Yes, it is 2024 after all, where feminism has reached a new level of chaos and nonsense, but still… I, like any reasonable person, expected a gentle “yes” from the so-called relationship “expert,” so I was genuinely shocked to read that the advice this young woman received actually encouraged her lifestyle choices of easy-riding (with the “expert” even referring to the suggestion that she wait for sex as “old-fashioned” and “misogynistic”), and I was quickly reminded of how unreasonable people can be, especially when these people are neo-feminists.

What I find so nonsensical is that traditional Western marriage, or the idea of one man and one woman in an exclusive and committed intimate relationship (which is what this woman apparently desires), is an “old-fashioned” institution, one that is often labeled as “patriarchal” or even… “misogynistic.” How in the world can this “therapist” decry certain ideas as antiquated, while trying to help someone achieve the antiquated status of “married woman”?

Furthermore, for the West, this sort of relationship was born in Judeo-Christian history and from its morality so obviously, the best sort of advice would come from people who subscribe to this worldview; instead of tapping a tantric sexologist (who by all accounts appears to be unmarried and childless) for relationship guidance, find a couple who’ve been married to each other for decades, and ask them what they might suggest, which I guarantee wouldn’t be racking up notches on the bedpost.

What other advice does this expert have for young ladies? Does she encourage them to keep their maiden names when entering into a marriage? Does she suggest that children should have hyphenated names? Does she propose separate bank accounts and 50/50 financial responsibility so the XX partner (“wife” is just so “old-fashioned”) mainstains a sense of “equality” and “independence”? Does she encourage divorce at that first speedbump, because above all, “happiness” comes before commitment? Does she suggest third-party lovers and pornography to spice things up when dry spells occur?

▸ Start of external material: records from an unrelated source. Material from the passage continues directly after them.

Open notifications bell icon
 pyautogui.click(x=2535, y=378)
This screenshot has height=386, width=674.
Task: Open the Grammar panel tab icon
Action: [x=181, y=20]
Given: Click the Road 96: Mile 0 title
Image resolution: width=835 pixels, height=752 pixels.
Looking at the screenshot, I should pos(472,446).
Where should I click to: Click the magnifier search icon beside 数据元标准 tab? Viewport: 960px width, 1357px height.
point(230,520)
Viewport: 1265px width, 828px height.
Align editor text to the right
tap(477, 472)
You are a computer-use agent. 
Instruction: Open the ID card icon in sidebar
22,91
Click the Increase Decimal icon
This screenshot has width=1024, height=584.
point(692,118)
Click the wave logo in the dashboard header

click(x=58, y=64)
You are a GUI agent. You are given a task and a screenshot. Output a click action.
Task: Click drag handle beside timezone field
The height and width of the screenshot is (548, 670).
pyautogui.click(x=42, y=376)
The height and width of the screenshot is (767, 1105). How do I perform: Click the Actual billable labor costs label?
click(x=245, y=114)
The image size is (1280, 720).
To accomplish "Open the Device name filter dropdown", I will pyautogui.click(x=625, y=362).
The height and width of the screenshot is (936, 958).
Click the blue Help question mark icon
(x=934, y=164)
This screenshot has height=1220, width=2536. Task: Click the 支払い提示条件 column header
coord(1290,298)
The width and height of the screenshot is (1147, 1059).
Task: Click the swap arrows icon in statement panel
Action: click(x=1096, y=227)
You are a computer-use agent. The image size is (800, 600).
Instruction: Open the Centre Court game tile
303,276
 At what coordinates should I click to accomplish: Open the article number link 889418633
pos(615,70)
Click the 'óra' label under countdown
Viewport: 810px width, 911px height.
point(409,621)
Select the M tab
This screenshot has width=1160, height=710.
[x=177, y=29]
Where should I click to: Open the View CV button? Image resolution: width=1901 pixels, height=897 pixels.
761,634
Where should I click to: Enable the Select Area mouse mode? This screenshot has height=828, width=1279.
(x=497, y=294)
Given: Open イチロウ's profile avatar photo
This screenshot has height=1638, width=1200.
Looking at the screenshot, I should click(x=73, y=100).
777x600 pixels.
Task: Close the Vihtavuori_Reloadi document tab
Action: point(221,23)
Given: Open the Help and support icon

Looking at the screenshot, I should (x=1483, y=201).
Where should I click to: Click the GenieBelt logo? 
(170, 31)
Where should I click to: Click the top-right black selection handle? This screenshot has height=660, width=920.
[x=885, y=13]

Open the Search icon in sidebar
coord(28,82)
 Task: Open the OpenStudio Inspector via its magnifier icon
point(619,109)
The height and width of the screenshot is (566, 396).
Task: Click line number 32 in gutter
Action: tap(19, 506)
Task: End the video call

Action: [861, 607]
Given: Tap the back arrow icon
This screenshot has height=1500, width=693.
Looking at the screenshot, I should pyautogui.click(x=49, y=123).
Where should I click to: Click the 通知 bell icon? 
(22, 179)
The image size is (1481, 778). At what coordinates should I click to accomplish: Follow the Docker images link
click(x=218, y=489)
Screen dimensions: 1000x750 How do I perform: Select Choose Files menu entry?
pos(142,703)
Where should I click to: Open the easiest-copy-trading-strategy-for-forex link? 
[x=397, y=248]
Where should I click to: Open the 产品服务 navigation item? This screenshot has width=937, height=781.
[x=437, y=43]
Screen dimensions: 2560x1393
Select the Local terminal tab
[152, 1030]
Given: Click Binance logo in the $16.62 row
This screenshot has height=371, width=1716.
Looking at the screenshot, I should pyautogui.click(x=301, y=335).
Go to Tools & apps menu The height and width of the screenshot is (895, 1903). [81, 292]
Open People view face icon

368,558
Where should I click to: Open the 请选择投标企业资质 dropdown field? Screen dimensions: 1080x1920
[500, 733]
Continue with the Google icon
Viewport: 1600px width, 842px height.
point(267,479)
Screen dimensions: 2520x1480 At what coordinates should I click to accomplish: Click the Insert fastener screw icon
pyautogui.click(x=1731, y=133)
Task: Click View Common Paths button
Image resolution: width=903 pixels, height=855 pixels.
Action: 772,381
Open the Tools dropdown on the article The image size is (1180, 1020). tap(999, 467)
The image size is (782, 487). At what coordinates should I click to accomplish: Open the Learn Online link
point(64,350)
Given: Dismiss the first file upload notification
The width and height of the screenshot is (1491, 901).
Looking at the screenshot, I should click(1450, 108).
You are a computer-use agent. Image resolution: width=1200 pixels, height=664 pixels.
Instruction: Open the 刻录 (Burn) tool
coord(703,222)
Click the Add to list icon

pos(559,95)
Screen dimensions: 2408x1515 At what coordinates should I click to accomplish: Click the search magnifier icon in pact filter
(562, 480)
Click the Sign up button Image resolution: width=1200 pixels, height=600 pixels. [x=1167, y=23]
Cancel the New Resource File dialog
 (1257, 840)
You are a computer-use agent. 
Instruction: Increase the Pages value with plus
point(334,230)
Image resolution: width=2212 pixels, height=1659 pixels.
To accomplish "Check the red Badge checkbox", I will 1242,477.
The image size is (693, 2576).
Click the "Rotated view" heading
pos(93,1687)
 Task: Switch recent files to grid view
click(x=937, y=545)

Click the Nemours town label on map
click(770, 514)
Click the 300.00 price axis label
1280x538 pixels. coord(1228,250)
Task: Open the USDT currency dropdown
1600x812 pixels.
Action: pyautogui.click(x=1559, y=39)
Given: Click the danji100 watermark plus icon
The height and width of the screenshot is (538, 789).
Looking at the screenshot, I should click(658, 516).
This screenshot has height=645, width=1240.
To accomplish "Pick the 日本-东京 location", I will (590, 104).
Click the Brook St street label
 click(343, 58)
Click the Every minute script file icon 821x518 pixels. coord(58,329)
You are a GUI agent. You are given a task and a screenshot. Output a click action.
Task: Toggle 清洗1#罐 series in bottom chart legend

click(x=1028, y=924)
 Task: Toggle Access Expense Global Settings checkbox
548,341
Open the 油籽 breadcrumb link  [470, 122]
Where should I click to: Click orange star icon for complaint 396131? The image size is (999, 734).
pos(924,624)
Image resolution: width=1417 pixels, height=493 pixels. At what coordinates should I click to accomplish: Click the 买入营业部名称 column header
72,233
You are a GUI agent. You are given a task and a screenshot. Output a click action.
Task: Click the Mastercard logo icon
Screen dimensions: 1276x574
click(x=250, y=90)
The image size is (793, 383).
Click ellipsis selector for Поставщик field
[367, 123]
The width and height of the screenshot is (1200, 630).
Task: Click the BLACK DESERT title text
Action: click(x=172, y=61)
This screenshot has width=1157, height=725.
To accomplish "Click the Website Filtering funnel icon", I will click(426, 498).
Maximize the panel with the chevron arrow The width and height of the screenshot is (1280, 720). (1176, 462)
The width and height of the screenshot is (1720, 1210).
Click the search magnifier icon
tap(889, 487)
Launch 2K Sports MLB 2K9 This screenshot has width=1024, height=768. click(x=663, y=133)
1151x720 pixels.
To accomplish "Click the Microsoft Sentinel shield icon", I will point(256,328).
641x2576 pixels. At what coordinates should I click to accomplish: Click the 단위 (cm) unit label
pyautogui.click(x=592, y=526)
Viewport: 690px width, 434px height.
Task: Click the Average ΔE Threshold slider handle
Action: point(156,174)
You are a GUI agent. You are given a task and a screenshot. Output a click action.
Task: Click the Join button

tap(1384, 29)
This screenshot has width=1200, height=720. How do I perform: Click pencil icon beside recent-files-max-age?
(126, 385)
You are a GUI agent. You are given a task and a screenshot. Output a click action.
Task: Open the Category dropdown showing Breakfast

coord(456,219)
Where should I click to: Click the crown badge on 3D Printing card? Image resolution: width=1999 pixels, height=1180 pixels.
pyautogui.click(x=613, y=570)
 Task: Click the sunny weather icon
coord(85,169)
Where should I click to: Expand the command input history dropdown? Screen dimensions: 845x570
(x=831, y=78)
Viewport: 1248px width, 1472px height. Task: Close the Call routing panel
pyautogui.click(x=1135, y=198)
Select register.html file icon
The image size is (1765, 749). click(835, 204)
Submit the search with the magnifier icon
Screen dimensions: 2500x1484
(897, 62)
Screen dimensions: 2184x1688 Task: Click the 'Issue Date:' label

Lastly though, the therapist’s suggestion just defies common sense, for several reasons. First off, sleeping around invites sexually transmitted diseases, which can often be earth-shattering, and opens the door to unplanned pregnancies, which often leads to abortion (again, earth-shattering). It’s a route littered with minefields, so encouraging someone to take a risky path, for something as cheap as a dopamine hit, is categorically unwise—and then, how does that dopamine hit in the moment compare to the rejected aftermath when the lover “ghosts” the girl wanting a husband?

This also comes to mind: “Why buy the cow when you can get the milk for free?” Like I said, blind leading the blind. Thomas Paine once said this:

What we obtain too cheaply we esteem too lightly; it is dearness only that gives everything its value. Heaven knows how to put a proper price upon its goods; and it would be strange indeed if so celestial an article as freedom should not be highly rated.

Now, replace “freedom” with “fidelity,” “purity,” or “marriage,” and the aphorism remains true—and why is that? Well, because reality, and morality are in fact objective, non-contingent upon time or culture, to the woe of anyone being advised by the “expert” in question.